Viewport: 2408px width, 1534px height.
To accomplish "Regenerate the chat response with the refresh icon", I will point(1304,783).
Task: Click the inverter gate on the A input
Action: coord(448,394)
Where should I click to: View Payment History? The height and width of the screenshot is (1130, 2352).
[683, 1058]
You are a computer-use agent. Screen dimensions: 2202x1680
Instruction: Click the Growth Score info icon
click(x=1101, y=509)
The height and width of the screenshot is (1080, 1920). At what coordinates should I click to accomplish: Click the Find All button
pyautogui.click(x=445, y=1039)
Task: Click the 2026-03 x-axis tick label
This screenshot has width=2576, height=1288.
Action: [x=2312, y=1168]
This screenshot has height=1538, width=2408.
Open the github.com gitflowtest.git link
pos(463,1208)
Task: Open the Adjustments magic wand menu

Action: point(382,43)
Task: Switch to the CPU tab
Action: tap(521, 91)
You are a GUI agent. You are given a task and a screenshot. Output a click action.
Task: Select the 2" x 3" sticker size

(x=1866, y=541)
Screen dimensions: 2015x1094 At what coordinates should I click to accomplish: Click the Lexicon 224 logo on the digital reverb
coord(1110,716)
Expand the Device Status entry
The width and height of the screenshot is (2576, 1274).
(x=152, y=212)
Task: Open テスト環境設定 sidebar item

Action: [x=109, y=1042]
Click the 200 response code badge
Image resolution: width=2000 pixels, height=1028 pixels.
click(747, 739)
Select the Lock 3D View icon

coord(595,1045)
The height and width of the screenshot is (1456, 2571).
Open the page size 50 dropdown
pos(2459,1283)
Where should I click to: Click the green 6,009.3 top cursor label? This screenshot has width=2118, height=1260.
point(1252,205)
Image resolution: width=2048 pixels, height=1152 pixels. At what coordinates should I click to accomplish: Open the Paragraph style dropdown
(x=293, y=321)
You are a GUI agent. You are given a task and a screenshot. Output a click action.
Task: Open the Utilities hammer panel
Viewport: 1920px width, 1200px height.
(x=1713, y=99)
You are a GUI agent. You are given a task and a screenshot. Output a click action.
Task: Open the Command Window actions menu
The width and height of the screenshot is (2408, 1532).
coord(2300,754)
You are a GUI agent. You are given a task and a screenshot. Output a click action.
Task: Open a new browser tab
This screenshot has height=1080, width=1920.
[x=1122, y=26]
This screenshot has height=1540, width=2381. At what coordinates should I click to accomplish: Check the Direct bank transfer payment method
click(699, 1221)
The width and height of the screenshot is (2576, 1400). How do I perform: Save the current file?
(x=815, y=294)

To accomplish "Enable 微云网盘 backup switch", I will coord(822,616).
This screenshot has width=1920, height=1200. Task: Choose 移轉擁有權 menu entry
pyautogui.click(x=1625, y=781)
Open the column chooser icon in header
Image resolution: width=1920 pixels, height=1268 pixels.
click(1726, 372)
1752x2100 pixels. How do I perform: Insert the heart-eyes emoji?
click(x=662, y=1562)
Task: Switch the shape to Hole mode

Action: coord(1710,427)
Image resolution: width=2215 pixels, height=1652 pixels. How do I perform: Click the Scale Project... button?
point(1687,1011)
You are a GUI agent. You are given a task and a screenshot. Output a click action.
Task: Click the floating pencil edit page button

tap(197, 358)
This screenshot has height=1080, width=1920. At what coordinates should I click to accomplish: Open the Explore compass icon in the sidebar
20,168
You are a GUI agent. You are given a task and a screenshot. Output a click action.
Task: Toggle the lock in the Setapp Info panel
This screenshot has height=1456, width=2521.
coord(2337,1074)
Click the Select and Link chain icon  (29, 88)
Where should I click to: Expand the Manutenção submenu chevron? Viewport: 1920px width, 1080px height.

○ ○ ○

Problem to solve:
Every entry above should be transcribed exactly as it appears.

Answer to this problem:
Viewport: 2408px width, 1534px height.
To accomplish "Regenerate the chat response with the refresh icon", I will point(1304,783).
Task: Click the inverter gate on the A input
Action: coord(448,394)
Where should I click to: View Payment History? The height and width of the screenshot is (1130, 2352).
[683, 1058]
You are a computer-use agent. Screen dimensions: 2202x1680
Instruction: Click the Growth Score info icon
click(x=1101, y=509)
The height and width of the screenshot is (1080, 1920). At what coordinates should I click to accomplish: Click the Find All button
pyautogui.click(x=445, y=1039)
Task: Click the 2026-03 x-axis tick label
This screenshot has width=2576, height=1288.
Action: [x=2312, y=1168]
This screenshot has height=1538, width=2408.
Open the github.com gitflowtest.git link
pos(463,1208)
Task: Open the Adjustments magic wand menu

Action: point(382,43)
Task: Switch to the CPU tab
Action: tap(521, 91)
You are a GUI agent. You are given a task and a screenshot. Output a click action.
Task: Select the 2" x 3" sticker size

(x=1866, y=541)
Screen dimensions: 2015x1094 At what coordinates should I click to accomplish: Click the Lexicon 224 logo on the digital reverb
coord(1110,716)
Expand the Device Status entry
The width and height of the screenshot is (2576, 1274).
(x=152, y=212)
Task: Open テスト環境設定 sidebar item

Action: [x=109, y=1042]
Click the 200 response code badge
Image resolution: width=2000 pixels, height=1028 pixels.
click(747, 739)
Select the Lock 3D View icon

coord(595,1045)
The height and width of the screenshot is (1456, 2571).
Open the page size 50 dropdown
pos(2459,1283)
Where should I click to: Click the green 6,009.3 top cursor label? This screenshot has width=2118, height=1260.
point(1252,205)
Image resolution: width=2048 pixels, height=1152 pixels. At what coordinates should I click to accomplish: Open the Paragraph style dropdown
(x=293, y=321)
You are a GUI agent. You are given a task and a screenshot. Output a click action.
Task: Open the Utilities hammer panel
Viewport: 1920px width, 1200px height.
(x=1713, y=99)
You are a GUI agent. You are given a task and a screenshot. Output a click action.
Task: Open the Command Window actions menu
The width and height of the screenshot is (2408, 1532).
coord(2300,754)
You are a GUI agent. You are given a task and a screenshot. Output a click action.
Task: Open a new browser tab
This screenshot has height=1080, width=1920.
[x=1122, y=26]
This screenshot has height=1540, width=2381. At what coordinates should I click to accomplish: Check the Direct bank transfer payment method
click(699, 1221)
The width and height of the screenshot is (2576, 1400). How do I perform: Save the current file?
(x=815, y=294)

To accomplish "Enable 微云网盘 backup switch", I will coord(822,616).
This screenshot has width=1920, height=1200. Task: Choose 移轉擁有權 menu entry
pyautogui.click(x=1625, y=781)
Open the column chooser icon in header
Image resolution: width=1920 pixels, height=1268 pixels.
click(1726, 372)
1752x2100 pixels. How do I perform: Insert the heart-eyes emoji?
click(x=662, y=1562)
Task: Switch the shape to Hole mode

Action: coord(1710,427)
Image resolution: width=2215 pixels, height=1652 pixels. How do I perform: Click the Scale Project... button?
point(1687,1011)
You are a GUI agent. You are given a task and a screenshot. Output a click action.
Task: Click the floating pencil edit page button

tap(197, 358)
This screenshot has height=1080, width=1920. At what coordinates should I click to accomplish: Open the Explore compass icon in the sidebar
20,168
You are a GUI agent. You are given a task and a screenshot. Output a click action.
Task: Toggle the lock in the Setapp Info panel
This screenshot has height=1456, width=2521.
coord(2337,1074)
Click the Select and Link chain icon  (29, 88)
Where should I click to: Expand the Manutenção submenu chevron? Viewport: 1920px width, 1080px height.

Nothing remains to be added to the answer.